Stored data
────

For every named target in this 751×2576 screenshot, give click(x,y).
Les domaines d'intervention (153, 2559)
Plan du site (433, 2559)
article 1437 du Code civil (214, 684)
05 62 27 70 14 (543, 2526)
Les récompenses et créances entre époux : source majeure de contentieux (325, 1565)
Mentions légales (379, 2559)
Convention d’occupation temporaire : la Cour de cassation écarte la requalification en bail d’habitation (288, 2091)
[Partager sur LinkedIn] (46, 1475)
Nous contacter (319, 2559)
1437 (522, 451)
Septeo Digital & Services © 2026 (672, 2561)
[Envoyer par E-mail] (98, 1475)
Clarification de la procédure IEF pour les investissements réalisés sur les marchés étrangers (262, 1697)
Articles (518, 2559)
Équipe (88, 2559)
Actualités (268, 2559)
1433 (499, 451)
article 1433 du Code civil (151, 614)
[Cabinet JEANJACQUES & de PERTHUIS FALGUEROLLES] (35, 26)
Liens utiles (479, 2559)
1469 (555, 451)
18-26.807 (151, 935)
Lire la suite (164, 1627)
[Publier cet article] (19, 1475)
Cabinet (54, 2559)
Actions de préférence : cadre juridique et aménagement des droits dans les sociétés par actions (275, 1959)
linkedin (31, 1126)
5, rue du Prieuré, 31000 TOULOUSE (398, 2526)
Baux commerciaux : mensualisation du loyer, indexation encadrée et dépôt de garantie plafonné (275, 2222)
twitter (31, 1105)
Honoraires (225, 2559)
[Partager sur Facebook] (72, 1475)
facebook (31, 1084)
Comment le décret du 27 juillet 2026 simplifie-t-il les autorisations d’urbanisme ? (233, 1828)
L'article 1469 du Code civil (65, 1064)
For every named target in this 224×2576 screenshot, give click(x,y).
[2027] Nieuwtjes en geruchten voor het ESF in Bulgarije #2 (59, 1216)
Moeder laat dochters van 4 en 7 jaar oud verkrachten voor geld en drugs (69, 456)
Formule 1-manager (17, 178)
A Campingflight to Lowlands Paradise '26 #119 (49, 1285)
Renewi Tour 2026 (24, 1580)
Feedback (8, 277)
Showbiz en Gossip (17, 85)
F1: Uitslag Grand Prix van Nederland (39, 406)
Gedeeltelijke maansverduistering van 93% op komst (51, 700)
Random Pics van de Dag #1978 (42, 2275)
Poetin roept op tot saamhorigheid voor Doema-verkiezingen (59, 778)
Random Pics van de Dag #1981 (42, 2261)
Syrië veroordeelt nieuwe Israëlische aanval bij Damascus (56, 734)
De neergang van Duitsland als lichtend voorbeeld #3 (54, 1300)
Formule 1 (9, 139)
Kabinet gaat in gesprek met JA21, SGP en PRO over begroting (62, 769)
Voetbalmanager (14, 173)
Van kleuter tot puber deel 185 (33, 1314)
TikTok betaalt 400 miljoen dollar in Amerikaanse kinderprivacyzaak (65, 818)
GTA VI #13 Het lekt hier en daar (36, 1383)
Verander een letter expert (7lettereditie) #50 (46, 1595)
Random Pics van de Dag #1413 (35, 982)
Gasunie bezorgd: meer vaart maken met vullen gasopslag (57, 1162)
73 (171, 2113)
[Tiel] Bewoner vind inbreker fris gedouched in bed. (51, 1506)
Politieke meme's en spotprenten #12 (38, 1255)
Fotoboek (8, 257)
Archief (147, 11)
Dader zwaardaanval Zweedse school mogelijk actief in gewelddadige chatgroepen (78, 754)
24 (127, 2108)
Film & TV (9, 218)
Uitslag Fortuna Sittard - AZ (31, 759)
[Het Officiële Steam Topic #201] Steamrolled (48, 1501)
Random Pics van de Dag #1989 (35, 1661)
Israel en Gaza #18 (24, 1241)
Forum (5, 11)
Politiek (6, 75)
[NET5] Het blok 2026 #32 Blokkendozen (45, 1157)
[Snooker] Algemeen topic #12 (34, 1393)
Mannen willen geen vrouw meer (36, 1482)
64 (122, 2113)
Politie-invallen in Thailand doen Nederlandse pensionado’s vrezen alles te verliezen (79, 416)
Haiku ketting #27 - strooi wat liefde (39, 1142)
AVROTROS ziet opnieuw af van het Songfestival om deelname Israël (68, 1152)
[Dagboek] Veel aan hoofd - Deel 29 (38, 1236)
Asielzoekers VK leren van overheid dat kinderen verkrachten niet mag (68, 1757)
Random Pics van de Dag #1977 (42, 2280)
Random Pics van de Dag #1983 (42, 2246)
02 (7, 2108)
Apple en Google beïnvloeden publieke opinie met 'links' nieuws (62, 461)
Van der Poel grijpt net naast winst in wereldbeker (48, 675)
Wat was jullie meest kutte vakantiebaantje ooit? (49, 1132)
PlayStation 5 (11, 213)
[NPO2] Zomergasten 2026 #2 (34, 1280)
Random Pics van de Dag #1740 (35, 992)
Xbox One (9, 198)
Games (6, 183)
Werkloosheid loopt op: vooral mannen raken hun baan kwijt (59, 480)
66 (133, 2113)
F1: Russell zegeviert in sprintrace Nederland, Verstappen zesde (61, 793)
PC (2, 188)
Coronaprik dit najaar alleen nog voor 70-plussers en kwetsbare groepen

────

■ **Aim of the task**:
Look through the records and gather each line with the word "screenshot".

■ **Written response**:
For every named target in this 751×2576 screenshot, give click(x,y).
For every named target in this 224×2576 screenshot, give click(x,y).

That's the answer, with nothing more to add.